• _Problem_
Every line from the first in the listing below to the line containing "Accept all (162, 2554)" is to be repeated exactly, and no line past it.

Entries supplied START

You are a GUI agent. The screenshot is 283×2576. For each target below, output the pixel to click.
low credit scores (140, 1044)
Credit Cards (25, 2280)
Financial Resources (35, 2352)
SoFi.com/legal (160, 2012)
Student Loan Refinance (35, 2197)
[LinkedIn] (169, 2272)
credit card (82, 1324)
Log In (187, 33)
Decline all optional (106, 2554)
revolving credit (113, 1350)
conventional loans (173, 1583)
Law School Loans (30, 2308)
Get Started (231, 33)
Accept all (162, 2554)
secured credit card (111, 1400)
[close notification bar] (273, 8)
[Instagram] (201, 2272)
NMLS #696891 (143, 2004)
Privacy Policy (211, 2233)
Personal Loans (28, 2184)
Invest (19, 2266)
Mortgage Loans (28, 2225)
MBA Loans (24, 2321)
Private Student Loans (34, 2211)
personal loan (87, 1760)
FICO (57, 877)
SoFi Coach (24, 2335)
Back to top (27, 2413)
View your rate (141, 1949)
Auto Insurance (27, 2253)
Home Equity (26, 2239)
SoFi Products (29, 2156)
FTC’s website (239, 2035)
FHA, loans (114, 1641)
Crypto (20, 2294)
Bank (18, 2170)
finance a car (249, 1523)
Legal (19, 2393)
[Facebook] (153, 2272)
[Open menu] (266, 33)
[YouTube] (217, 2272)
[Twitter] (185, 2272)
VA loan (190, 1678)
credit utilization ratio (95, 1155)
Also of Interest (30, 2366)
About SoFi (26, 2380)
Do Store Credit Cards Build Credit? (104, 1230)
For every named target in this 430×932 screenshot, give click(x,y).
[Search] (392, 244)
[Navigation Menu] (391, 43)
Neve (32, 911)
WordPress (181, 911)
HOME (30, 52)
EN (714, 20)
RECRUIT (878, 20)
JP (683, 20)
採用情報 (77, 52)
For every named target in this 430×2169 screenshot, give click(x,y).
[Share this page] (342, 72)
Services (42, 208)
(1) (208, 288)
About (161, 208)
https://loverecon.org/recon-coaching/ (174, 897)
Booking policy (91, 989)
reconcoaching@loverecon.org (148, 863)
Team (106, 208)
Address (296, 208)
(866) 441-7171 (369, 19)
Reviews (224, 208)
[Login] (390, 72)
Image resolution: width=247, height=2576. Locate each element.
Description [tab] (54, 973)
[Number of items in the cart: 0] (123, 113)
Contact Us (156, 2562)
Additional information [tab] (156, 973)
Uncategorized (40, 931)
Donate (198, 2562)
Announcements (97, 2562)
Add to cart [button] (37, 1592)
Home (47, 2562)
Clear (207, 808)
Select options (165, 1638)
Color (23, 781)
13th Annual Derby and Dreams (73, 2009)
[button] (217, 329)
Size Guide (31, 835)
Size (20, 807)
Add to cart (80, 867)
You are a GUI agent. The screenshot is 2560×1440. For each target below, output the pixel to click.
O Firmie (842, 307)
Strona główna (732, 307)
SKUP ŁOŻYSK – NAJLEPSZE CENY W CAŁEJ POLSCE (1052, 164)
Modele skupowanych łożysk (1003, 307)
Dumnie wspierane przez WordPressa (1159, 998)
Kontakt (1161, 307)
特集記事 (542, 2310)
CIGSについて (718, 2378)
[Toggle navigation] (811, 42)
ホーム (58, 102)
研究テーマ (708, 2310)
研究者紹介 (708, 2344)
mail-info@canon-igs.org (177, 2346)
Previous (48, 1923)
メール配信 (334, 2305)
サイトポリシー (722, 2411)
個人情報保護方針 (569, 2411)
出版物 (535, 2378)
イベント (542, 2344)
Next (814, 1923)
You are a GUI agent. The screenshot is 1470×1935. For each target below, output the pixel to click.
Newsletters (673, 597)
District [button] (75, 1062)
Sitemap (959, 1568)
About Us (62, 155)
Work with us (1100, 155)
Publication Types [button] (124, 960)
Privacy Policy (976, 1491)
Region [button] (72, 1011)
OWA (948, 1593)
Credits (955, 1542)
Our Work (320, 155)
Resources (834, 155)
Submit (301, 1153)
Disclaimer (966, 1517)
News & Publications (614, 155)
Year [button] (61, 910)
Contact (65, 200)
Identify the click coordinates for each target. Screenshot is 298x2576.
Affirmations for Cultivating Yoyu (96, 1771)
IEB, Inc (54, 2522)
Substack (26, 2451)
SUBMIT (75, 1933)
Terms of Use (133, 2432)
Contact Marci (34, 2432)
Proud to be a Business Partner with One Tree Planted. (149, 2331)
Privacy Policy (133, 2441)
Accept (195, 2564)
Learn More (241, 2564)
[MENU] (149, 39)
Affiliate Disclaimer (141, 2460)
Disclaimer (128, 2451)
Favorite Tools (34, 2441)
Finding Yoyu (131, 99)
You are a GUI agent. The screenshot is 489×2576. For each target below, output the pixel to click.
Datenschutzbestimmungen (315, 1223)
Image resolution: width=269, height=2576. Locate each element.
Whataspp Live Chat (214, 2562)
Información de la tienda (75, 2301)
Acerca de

Entries supplied END

• _Solution for this task_
You are a GUI agent. The screenshot is 283×2576. For each target below, output the pixel to click.
low credit scores (140, 1044)
Credit Cards (25, 2280)
Financial Resources (35, 2352)
SoFi.com/legal (160, 2012)
Student Loan Refinance (35, 2197)
[LinkedIn] (169, 2272)
credit card (82, 1324)
Log In (187, 33)
Decline all optional (106, 2554)
revolving credit (113, 1350)
conventional loans (173, 1583)
Law School Loans (30, 2308)
Get Started (231, 33)
Accept all (162, 2554)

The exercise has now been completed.